Immune genes are associated with human glioblastoma pathology and patient survival
1 Department of Medical Oncology, Eugène Marquis Cancer Institute, rue de la bataille Flandres Dunkerque, Rennes 35042, France
2 CNRS UMR 6061 Genetic and Development, University of Rennes 1, Rennes, France
3 Department of Clinical Biology, Eugène Marquis Cancer Institute, Rennes, France
4 Department of Neurosurgery, University Hospital Rennes, Rennes, France
5 Medical Genomics Unit, Molecular Genetics and Genomics, University Hospital Rennes, Rennes, France
6 Biogenouest® Genomics Health Platform, University of Rennes 1, Rennes, France
7 Department of Pathology, University Hospital Rennes, Rennes, France
8 Department of Neurosurgery, University Hospital Angers, Angers, France
Citation and License
BMC Medical Genomics 2012, 5:41 doi:10.1186/1755-8794-5-41Published: 14 September 2012
Glioblastoma (GBM) is the most common and lethal primary brain tumor in adults. Several recent transcriptomic studies in GBM have identified different signatures involving immune genes associated with GBM pathology, overall survival (OS) or response to treatment.
In order to clarify the immune signatures found in GBM, we performed a co-expression network analysis that grouped 791 immune-associated genes (IA genes) in large clusters using a combined dataset of 161 GBM specimens from published databases. We next studied IA genes associated with patient survival using 3 different statistical methods. We then developed a 6-IA gene risk predictor which stratified patients into two groups with statistically significantly different survivals. We validated this risk predictor on two other Affymetrix data series, on a local Agilent data series, and using RT-Q-PCR on a local series of GBM patients treated by standard chemo-radiation therapy.
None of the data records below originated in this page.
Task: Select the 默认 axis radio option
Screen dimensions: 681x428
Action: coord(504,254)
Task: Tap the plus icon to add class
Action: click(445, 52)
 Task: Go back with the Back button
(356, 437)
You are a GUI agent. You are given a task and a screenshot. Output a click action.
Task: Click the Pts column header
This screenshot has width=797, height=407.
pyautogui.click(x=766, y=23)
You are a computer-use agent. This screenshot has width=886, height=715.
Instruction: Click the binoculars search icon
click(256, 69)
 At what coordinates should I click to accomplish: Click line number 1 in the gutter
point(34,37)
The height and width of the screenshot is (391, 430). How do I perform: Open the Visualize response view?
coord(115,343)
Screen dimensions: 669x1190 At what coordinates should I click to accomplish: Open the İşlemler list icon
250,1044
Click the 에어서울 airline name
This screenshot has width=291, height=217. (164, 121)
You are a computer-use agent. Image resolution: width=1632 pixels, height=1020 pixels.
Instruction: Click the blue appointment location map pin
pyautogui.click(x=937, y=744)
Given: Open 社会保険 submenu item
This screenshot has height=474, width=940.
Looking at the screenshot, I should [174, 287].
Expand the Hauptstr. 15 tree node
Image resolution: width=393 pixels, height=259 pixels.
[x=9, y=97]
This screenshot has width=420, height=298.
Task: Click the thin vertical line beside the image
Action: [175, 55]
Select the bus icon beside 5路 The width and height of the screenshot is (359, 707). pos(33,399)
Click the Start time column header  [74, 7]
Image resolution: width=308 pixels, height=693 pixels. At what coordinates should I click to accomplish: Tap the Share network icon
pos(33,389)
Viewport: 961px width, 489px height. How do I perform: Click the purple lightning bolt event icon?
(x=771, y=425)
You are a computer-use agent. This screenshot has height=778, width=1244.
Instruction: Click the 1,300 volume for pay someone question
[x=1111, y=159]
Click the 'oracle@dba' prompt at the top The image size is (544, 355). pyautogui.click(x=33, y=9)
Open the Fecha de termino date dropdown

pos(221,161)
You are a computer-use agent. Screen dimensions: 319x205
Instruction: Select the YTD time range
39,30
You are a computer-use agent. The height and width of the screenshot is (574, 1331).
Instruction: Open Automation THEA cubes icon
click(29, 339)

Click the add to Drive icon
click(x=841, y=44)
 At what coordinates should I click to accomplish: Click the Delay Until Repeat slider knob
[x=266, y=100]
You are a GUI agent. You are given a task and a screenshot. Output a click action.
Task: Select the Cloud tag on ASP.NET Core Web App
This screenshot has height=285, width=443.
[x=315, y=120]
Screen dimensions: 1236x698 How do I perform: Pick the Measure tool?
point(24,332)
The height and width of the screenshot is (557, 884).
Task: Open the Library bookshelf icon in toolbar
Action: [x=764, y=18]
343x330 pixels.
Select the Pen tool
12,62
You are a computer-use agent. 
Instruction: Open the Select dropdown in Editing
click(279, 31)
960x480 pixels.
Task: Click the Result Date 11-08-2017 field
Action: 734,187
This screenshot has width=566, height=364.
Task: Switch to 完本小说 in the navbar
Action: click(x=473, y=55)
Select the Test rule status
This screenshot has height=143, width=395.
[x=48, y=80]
The co-expression network analysis of the immune genes disclosed 6 powerful modules identifying innate immune system and natural killer cells, myeloid cells and cytokine signatures. Two of these modules were significantly enriched in genes associated with OS. We also found 108 IA genes linked to the immune system significantly associated with OS in GBM patients. The 6-IA gene risk predictor successfully distinguished two groups of GBM patients with significantly different survival (OS low risk: 22.3 months versus high risk: 7.3 months; p < 0.001). Patients with significantly different OS could even be identified among those with known good prognosis (methylated MGMT promoter-bearing tumor) using Agilent (OS 25 versus 8.1 months; p < 0.01) and RT-PCR (OS 21.8 versus 13.9 months; p < 0.05) technologies. Interestingly, the 6-IA gene risk could also distinguish proneural GBM subtypes.
This study demonstrates the immune signatures found in previous GBM genomic analyses and suggests the involvement of immune cells in GBM biology. The robust 6-IA gene risk predictor should be helpful in establishing prognosis in GBM patients, in particular in those with a proneural GBM subtype, and even in the well-known good prognosis group of patients with methylated MGMT promoter-bearing tumors.